Further reading [edit]
- Baker, Burton H. (2000), The Grey Matter: The Forgotten Story of the Telephone, Telepress, St. Joseph, MI, 2000. ISBN 0-615-11329-Ten
- Bruce, Robert 5. (1990), Alexander Graham Bong and the Conquest of Solitude, Cornell University Press, Ithaca, 1990.
- Casson, Herbert Due north. (March 1910). "The Nascency Of The Telephone: Its Invention Not An Accident Just The Working Out Of A Scientific Theory". The World'southward Work: A History of Our Time. XIX: 12669–12683. Retrieved 10 July 2009.
- Casson, Herbert N. (May 1910). "The Futurity Of The Telephone: The Dawn Of A New Era Of Expansion". The Earth's Work: A History of Our Time. XX: 12903–12918. Retrieved 10 July 2009.
- Coe, Lewis (1995), The Phone and Its Several Inventors: A History, McFarland, North Carolina, 1995. ISBN 0-7864-0138-9
- Evenson, A. Edward (2000), The Phone Patent Conspiracy of 1876: The Elisha Grayness - Alexander Bell Controversy, McFarland, North Carolina, 2000. ISBN 0-7864-0883-9
- Huurdeman, Anton A. (2003), The Worldwide History of Telecommunication, IEEE Press and J. Wiley & Sons, 2003. ISBN 0-471-20505-2
- John, Richard R (2010), Network Nation: Inventing American Telecommunications, Harvard University Printing, 2010; traces the evolution of the country'south telegraph and phone networks.

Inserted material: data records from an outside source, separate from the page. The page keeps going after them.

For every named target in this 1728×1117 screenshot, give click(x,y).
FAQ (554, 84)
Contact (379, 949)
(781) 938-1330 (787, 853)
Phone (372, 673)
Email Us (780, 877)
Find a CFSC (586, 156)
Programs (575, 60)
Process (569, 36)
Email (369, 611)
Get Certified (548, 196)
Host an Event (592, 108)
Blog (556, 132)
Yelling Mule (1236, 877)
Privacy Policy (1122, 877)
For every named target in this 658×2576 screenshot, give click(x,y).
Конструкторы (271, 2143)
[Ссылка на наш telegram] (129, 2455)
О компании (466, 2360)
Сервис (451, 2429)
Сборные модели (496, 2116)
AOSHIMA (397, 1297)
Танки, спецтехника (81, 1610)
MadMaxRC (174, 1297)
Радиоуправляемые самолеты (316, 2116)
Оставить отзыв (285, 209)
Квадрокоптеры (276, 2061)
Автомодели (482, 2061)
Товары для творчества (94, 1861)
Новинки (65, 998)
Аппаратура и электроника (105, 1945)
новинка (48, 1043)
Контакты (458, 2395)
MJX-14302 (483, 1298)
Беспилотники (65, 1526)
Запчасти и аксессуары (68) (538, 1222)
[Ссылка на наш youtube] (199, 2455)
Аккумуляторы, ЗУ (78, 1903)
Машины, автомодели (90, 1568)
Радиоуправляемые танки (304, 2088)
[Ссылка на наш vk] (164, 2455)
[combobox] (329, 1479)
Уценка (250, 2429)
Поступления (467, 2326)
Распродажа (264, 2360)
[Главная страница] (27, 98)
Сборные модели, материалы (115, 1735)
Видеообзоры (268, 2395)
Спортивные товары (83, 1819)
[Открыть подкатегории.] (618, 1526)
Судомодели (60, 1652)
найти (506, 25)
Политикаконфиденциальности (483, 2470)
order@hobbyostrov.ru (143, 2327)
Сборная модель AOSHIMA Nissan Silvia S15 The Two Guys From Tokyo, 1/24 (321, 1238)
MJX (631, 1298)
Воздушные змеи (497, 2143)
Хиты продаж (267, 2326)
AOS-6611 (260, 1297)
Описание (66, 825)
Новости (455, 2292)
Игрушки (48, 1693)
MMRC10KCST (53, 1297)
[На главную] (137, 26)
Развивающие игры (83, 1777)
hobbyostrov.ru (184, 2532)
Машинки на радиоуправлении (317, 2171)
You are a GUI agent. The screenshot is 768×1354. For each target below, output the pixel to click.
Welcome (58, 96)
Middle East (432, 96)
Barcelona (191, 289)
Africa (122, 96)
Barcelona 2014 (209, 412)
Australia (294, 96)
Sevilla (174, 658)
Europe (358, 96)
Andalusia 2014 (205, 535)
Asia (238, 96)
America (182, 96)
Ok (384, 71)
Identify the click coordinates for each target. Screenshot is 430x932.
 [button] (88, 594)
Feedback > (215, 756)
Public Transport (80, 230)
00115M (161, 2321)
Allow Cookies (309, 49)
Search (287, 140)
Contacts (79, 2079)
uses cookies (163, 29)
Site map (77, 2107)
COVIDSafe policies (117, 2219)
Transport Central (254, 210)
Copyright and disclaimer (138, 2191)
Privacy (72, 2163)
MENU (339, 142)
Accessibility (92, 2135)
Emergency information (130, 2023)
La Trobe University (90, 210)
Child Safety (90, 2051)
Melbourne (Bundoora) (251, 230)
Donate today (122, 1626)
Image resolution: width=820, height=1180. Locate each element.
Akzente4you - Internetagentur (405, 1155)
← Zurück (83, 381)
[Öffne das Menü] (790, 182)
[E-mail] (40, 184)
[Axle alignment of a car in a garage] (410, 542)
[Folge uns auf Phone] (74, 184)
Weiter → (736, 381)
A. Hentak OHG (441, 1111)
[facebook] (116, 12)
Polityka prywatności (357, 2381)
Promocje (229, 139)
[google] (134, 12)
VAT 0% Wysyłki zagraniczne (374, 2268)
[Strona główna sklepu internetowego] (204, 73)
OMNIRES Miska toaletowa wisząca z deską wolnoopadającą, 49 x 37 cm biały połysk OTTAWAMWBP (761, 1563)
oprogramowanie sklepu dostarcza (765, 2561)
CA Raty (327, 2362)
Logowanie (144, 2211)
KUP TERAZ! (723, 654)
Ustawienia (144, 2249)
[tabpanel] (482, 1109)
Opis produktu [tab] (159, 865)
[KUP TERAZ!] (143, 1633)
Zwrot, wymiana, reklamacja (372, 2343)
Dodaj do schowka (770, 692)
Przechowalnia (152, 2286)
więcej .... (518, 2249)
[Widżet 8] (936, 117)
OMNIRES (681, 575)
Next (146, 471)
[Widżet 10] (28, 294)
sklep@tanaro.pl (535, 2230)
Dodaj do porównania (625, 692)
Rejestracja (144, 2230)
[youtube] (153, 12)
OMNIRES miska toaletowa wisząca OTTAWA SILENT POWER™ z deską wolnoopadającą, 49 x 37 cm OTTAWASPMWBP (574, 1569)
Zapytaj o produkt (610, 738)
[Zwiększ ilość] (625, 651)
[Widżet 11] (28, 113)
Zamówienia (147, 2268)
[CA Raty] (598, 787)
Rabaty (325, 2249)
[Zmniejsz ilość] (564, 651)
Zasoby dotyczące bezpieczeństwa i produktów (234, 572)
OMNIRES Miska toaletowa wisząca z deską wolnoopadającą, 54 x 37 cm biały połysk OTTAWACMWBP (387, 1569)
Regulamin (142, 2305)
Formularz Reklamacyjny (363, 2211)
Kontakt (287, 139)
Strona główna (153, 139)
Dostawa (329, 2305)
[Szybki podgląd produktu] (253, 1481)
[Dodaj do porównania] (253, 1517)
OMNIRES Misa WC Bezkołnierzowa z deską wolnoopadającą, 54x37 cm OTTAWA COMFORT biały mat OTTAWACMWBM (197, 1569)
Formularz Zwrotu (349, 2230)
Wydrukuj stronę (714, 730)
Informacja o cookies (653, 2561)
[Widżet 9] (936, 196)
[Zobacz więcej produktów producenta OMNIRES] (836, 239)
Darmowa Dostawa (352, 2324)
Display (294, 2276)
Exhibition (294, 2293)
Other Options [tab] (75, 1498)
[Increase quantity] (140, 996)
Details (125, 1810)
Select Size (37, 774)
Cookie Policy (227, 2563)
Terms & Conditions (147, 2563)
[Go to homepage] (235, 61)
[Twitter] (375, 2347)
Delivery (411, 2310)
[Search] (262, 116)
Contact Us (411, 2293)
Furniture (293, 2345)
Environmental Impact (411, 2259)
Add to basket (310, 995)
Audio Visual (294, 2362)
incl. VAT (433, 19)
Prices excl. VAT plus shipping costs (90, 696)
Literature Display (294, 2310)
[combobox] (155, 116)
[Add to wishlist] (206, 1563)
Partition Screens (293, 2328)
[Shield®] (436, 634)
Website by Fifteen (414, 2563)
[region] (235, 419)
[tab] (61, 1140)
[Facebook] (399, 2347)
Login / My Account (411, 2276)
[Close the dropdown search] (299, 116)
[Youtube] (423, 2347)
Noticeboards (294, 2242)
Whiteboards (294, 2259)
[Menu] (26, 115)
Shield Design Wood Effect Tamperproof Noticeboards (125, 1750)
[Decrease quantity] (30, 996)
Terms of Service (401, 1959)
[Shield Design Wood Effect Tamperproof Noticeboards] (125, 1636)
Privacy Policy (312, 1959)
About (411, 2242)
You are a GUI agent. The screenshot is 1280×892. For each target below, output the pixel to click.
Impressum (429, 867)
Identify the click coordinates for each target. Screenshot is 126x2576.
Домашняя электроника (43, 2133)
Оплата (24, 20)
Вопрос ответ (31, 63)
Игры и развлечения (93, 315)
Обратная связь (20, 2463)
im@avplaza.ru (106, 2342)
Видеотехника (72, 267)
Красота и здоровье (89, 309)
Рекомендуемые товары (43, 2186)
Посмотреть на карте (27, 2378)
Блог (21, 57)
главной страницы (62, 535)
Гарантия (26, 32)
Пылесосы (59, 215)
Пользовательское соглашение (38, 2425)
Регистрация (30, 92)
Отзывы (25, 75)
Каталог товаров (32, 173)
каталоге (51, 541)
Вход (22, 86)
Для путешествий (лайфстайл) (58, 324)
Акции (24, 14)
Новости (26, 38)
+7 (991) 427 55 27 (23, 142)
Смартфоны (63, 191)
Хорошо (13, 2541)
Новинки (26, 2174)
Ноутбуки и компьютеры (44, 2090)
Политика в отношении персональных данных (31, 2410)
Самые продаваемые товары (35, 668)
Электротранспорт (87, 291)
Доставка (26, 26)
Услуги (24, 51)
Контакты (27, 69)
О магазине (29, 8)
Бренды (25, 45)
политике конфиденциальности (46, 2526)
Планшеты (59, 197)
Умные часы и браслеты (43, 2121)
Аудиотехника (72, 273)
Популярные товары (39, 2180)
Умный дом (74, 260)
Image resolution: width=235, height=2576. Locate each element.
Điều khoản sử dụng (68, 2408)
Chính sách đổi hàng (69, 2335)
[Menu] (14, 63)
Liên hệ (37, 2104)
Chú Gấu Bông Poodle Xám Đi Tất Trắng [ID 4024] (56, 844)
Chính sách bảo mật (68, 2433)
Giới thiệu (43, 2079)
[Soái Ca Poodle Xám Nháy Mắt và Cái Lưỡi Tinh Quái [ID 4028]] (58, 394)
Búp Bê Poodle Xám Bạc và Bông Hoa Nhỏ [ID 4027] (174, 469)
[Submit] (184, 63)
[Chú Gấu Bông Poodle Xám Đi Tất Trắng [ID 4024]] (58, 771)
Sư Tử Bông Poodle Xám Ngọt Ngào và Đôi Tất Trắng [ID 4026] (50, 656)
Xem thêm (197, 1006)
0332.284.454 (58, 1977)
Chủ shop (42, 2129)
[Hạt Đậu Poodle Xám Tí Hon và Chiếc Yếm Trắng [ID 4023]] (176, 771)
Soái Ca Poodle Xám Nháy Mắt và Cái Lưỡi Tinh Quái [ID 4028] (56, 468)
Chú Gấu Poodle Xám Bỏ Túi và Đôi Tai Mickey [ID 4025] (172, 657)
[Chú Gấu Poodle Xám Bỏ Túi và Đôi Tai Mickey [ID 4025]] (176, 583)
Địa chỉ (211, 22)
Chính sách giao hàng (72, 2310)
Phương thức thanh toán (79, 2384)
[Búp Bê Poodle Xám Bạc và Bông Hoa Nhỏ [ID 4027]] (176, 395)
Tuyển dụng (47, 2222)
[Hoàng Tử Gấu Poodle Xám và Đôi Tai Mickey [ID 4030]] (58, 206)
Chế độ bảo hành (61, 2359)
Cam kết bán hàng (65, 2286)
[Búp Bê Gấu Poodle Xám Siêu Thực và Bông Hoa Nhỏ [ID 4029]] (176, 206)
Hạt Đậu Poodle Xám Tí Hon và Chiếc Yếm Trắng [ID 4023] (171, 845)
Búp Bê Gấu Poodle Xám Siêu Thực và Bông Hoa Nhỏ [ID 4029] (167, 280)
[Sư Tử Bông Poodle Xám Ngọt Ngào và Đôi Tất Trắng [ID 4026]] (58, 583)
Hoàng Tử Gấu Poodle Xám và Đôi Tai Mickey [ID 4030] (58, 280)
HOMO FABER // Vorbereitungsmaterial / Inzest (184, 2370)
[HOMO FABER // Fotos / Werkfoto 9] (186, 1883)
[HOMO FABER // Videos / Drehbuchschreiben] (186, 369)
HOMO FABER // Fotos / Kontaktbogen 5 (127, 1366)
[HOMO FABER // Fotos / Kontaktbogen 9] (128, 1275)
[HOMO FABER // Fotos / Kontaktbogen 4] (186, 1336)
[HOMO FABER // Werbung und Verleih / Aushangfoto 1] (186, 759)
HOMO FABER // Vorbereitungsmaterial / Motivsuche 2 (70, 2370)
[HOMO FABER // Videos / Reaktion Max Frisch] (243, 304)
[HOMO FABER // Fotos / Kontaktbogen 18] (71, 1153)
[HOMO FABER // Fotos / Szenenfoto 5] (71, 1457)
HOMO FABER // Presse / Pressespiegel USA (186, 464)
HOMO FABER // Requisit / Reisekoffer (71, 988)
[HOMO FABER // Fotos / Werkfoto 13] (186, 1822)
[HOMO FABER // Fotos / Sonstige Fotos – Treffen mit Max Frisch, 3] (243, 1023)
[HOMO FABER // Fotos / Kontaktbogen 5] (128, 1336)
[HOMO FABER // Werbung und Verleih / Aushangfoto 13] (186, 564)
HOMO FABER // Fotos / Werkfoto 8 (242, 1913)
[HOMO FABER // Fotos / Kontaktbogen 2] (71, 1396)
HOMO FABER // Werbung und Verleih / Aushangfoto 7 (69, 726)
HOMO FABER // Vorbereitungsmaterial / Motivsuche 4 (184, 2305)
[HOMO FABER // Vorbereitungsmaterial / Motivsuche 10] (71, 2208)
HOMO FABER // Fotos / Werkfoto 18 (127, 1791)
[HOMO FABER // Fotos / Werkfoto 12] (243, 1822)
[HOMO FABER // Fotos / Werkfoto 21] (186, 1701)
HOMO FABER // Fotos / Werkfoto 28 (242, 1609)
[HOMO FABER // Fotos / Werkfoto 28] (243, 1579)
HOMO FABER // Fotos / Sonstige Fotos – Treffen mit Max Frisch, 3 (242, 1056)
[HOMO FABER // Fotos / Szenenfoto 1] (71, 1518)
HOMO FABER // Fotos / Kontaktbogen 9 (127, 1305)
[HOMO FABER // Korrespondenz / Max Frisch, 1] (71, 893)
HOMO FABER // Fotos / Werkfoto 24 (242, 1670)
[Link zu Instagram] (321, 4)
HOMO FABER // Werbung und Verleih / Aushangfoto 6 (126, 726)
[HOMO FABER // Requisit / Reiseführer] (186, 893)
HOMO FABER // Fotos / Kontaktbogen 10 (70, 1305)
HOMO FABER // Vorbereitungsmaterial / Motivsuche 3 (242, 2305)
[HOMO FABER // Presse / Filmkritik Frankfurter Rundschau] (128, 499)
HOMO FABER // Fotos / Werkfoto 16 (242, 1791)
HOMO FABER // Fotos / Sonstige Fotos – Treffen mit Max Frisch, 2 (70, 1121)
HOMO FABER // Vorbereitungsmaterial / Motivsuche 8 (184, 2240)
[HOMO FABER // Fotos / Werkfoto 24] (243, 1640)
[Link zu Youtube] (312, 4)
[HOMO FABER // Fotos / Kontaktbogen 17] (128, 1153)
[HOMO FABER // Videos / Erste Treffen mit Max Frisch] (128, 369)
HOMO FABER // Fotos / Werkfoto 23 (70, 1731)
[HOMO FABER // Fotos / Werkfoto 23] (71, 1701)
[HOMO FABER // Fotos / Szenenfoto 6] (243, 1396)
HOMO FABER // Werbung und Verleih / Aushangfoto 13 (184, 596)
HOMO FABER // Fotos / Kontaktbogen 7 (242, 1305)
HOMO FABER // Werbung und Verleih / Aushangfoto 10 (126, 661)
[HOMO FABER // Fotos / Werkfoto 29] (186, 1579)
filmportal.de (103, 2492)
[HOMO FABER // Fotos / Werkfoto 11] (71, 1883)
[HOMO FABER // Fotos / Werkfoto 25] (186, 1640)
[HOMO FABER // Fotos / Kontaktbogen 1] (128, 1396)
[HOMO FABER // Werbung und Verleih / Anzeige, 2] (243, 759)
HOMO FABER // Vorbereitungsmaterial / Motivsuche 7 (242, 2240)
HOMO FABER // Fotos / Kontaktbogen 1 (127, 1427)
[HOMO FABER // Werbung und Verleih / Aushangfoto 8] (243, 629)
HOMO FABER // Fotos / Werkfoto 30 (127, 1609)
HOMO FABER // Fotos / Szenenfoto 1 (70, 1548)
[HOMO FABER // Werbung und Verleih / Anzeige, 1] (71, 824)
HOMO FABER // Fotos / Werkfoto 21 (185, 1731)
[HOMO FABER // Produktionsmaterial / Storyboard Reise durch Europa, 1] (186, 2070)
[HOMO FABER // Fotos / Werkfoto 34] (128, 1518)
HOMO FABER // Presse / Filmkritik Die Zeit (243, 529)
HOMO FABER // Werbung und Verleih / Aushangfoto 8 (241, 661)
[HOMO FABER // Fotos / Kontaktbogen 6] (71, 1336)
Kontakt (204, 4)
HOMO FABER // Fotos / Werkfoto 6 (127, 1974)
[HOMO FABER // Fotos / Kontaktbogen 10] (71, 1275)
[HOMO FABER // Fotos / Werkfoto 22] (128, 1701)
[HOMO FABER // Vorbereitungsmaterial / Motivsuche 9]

- Josephson, Matthew (1992), Edison: A Biography, Wiley, 1992. ISBN 0-471-54806-v
- Wheen, Andrew (2011), DOT-Dash TO DOT.COM: How Modern Telecommunications Evolved from the Telegraph to the Cyberspace (Springer, 2011). ISBN 978-1-4419-6759-6
- Martin, Michèle (1988). "Feminisation of the Labour Process in the Communication Industry: The Case of the Telephone Operators, 1876-1904". Labour / Le Travail. 22: 139. doi:10.2307/25143030.
External links [edit]
- Silvanus P. Thompson - Philipp Reis: Inventor of the Telephone A Biographical Sketch, London, 1883
- Kempe, Harry Robert; Garcke, Emile (1911). . Encyclopædia Britannica. Vol. 26 (11th ed.). pp. 547–557.
- "Alexander Graham Bell (1847-1922)". Scottish Science Hall of Fame. National Library of Scotland. Retrieved 31 Jan 2014.
- History of the Telephone in Washington, DC - Ghosts of DC web log
- Jay 50. Zagorsky (14 March 2019). "Rise and fall of the landline: 143 years of telephones becoming more accessible – and smart". The Conversation. Retrieved 3 April 2022.